Angélica de Maria Melo de Almeida, desembargadora aposentada do TJSP, apontou a presença da mulher como motivo de surpresa ou desconfiança junto a uma parcela do Judiciário. Como solução para o problema, apontou a existência do trabalho coletivo. “No momento em que a fala individual da mulher é desconsiderada, o coletivo contribui para demonstrar que esta fala, por ser diferente e apresentar distinta especificidades, deve ser valorizada”.

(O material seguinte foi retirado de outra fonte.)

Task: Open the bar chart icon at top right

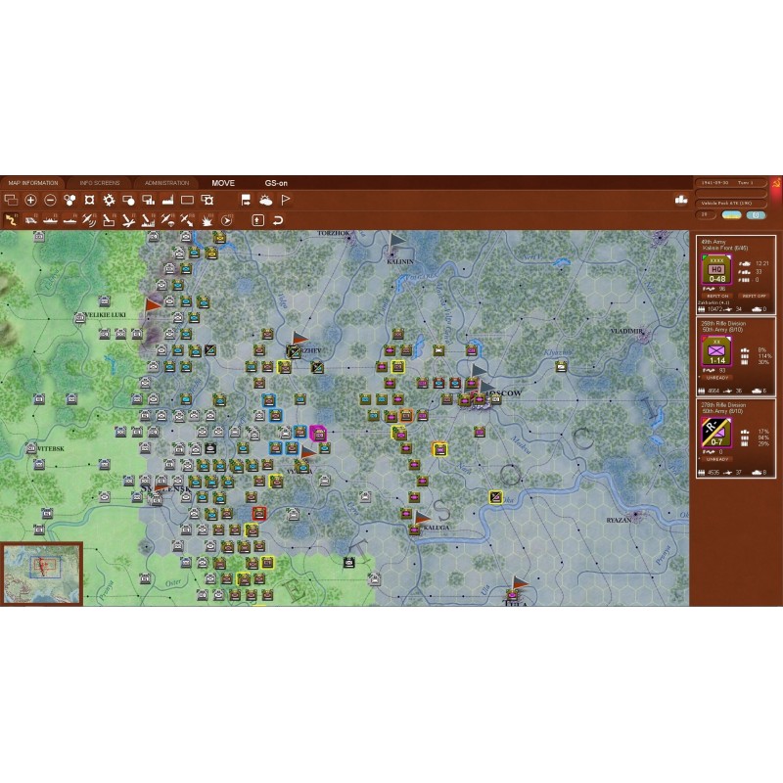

Além da equidade de gênero, Joanna Terra Sampaio dos Santos, juíza auxiliar do TJSP, espera que a fundação do Sankofa possa levar à conquista de um grau de igualdade racial em todos os cargos, inclusive nos de cúpula: “A quantidade de juízas negras nos tribunais é diminuta. Como mulher e juíza negra, creio que as expectativas são as melhores de que consigamos atingir o grau de igualdade racial”.
Sobre o Sankofa
Iniciado em setembro de 2023 e lançado publicamente em 8 de dezembro, Dia da Justiça, o Coletivo Sankofa é um grupo de magistradas que atuam em São Paulo criado para promover a igualdade de gênero e de raça e o fortalecimento da atuação de mulheres na magistratura, em especial de mulheres negras. É constituído por magistradas da Justiça Estadual, do Trabalho e Federal, desde aquelas com 30 anos de experiência e outras com dois ou três anos de atuação. A palavra Sankofa — que dá nome ao coletivo — remete a uma ave da mitologia da África Ocidental que voa para frente, tendo a cabeça voltada para trás e no bico carrega um ovo, representando o futuro. O conceito expressa o retorno ao caminho para adquirir conhecimento do passado, a sabedoria e a busca da herança cultural dos antepassados para construir um futuro melhor.